What are the itty-bitty bits you love in certain songs?

I get properly ignored when I call them Bloaty and the Who-fish.

Not in any specific song but, when the electric bass is an equally prominent instrument rather than some faint background rhythm thing - jazz fusion is the thing that comes to mind for me.

I just listened to The Kinks’ “Come Dancing” and couldn’t decide which part I liked best, maybe the way that the theme at 0:09 https://youtu.be/xRUE0aAI5o8?t=9 develops and repeats.

And Justin Hayward of the Moody Blues is in great voice in “Vintage Wine”, especially here: https://youtu.be/CCyr00vwDJg?t=159

I’ve never been a big fan of Glen Campbell or his song Wichita Lineman, but there are two lines in that song that I could listen to over and over again.

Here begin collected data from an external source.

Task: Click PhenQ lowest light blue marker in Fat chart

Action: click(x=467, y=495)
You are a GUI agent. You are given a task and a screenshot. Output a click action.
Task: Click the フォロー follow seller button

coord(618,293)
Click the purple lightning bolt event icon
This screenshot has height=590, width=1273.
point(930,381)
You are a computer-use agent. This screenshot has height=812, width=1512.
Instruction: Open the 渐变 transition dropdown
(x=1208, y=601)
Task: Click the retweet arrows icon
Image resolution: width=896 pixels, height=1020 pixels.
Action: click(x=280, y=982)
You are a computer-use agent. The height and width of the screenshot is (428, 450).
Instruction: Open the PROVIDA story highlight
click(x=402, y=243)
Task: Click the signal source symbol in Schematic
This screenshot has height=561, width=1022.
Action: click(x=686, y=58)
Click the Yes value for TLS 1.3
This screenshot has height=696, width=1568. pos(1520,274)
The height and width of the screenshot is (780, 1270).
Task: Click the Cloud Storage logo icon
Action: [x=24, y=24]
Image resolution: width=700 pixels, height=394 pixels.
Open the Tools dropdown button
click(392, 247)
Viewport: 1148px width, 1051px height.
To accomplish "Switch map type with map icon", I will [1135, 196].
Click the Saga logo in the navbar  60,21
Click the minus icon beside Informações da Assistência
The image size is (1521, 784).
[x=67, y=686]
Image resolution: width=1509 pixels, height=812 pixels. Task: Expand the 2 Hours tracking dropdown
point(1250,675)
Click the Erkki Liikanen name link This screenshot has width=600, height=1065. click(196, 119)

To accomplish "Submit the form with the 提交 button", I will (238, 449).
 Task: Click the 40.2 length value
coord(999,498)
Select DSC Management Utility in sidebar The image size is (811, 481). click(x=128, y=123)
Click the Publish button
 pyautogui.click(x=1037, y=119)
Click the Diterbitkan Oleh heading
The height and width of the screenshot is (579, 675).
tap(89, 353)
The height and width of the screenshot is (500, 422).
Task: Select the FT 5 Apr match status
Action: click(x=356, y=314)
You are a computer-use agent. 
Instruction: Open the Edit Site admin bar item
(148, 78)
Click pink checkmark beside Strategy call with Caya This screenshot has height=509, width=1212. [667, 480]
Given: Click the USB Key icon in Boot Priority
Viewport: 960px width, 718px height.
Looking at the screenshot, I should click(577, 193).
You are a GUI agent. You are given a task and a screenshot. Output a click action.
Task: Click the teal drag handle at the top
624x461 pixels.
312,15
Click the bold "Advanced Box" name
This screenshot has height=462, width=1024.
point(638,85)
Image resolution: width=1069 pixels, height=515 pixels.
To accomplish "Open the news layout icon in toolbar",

And I need you more than want you.
And I want you for all time.

Linda Ronstadt’s version of “Blue Bayou” has a muted trumpet section in the second half of the first verse that is très cool. You can barely hear them.

For Christmas - “Fall on your knees” in O Holy Night.

We can fix that right now:

The opening riff of “Uncle John’s Band” was running through my head earlier, and I thought of this thread. I was surprised that I hadn’t posted it with my other Grateful Dead contribution, above, post 177.
Link here: https://youtu.be/D2zItg1sBJg?t=8

At 4:05, bassist Walter Becker plays the sweetest little run. Headphones, or you won’t hear it.

Liked the tune’s opening nod to Horace Silver’s “Song For My Father”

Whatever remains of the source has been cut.